WORK REQUEST
At the line containing "This screenshot has height=927, width=1531.", begin setting down the entries exactly, and stop only after the last line.

Extracted data entries:

● ● ● ● ●

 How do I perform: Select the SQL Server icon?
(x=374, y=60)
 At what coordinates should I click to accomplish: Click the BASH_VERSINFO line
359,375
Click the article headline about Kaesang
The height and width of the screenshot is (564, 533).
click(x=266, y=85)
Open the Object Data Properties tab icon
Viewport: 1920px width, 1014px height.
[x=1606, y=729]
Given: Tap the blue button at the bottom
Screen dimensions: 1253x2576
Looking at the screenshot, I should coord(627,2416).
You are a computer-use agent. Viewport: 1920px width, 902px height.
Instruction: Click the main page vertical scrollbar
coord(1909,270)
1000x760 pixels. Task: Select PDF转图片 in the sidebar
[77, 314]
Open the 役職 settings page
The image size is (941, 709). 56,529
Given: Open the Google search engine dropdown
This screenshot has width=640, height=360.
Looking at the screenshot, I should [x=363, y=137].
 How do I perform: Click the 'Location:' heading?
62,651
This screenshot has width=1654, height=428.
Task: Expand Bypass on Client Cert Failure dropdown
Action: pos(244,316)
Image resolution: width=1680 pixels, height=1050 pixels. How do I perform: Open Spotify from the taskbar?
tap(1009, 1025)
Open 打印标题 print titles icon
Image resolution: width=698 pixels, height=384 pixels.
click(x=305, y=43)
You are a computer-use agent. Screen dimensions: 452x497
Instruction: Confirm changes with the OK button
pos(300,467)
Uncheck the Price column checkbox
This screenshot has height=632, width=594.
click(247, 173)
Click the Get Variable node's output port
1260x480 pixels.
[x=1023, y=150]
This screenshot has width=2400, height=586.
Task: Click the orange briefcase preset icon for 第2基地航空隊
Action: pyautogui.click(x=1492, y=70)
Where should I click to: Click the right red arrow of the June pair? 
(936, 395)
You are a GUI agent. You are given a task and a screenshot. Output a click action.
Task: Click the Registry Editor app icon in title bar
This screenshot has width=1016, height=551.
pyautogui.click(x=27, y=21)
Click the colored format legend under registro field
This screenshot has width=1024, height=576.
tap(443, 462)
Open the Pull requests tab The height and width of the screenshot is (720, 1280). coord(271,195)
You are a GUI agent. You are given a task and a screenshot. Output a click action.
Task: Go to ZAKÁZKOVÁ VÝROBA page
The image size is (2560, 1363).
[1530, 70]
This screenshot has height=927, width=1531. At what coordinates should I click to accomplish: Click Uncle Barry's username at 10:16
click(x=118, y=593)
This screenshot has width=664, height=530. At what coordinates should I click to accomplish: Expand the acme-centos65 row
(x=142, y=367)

● ● ● ● ●

WRITTEN ANSWER
This screenshot has height=927, width=1531. At what coordinates should I click to accomplish: Click Uncle Barry's username at 10:16
click(x=118, y=593)
This screenshot has width=664, height=530. At what coordinates should I click to accomplish: Expand the acme-centos65 row
(x=142, y=367)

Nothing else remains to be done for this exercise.